**How to complete this task:**
In the data below, find the line with "You are a GUI" and the line with "You are a computer-use", then restate both and every line between them exactly, minus the pictures.

**Records for this task:**
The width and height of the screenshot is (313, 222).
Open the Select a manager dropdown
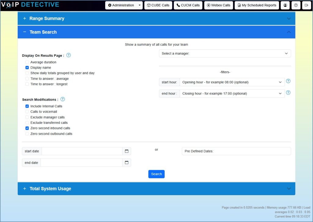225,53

==

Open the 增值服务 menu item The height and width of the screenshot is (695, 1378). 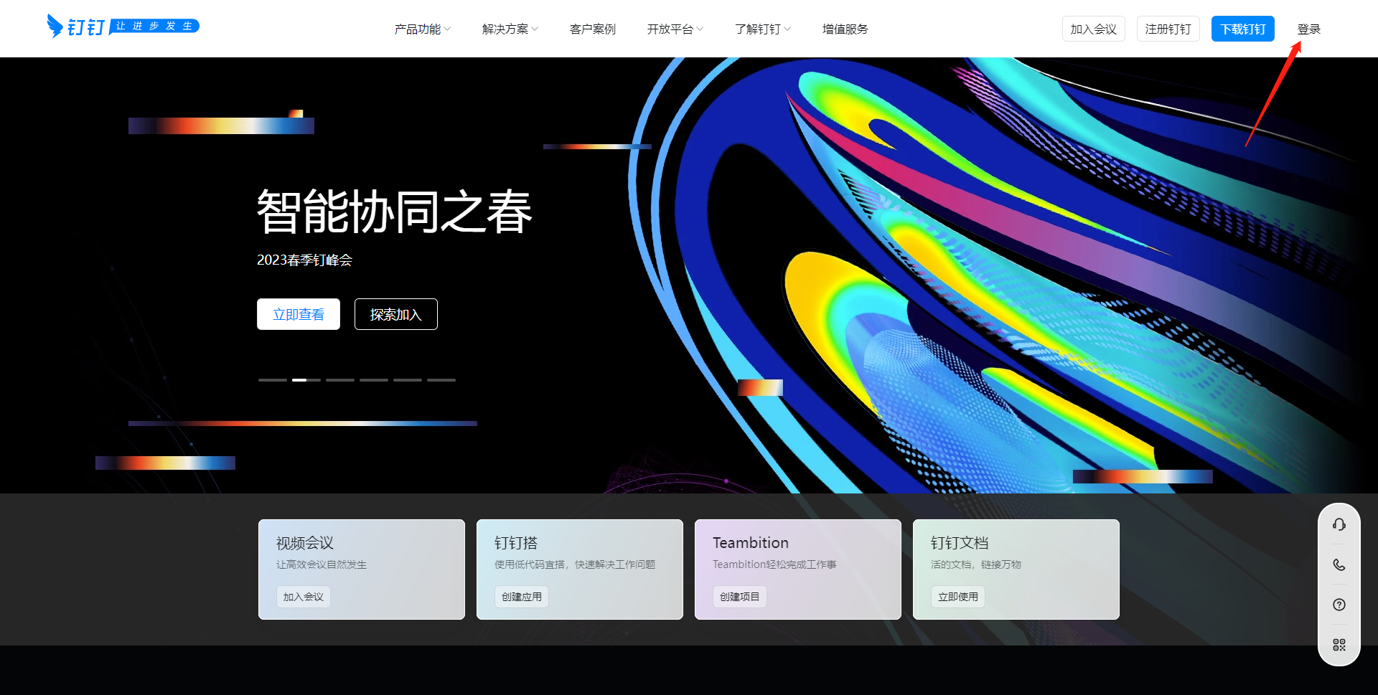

---

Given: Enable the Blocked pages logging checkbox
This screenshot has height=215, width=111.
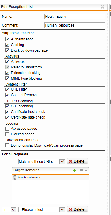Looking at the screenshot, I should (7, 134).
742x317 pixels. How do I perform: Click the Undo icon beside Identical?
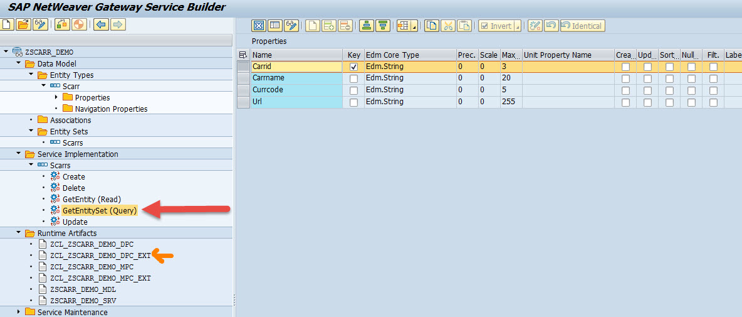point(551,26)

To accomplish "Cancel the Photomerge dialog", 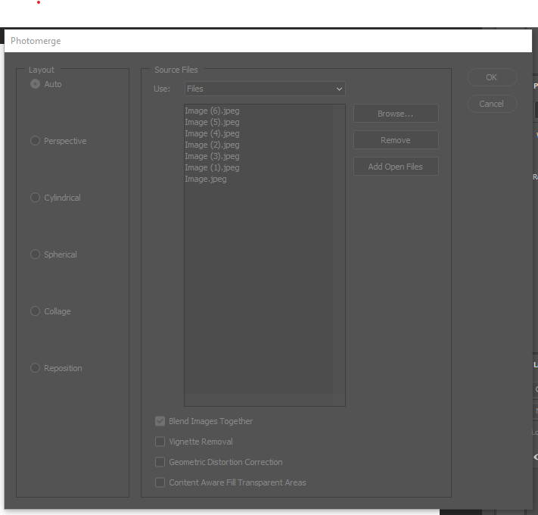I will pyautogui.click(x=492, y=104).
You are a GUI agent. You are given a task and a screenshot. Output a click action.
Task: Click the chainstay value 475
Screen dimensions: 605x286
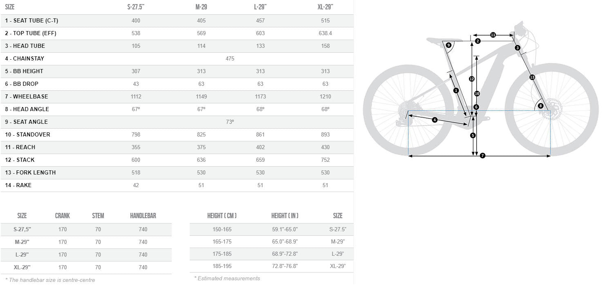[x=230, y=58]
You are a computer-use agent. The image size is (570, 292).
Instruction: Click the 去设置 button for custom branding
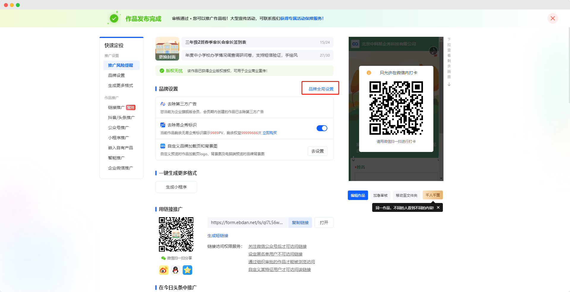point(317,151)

**Answer section:**
You are a GUI agent. You are given a task and a screenshot. Output a click action.
Task: Click the chainstay value 475
Screen dimensions: 605x286
[x=230, y=58]
You are a computer-use agent. The image size is (570, 292).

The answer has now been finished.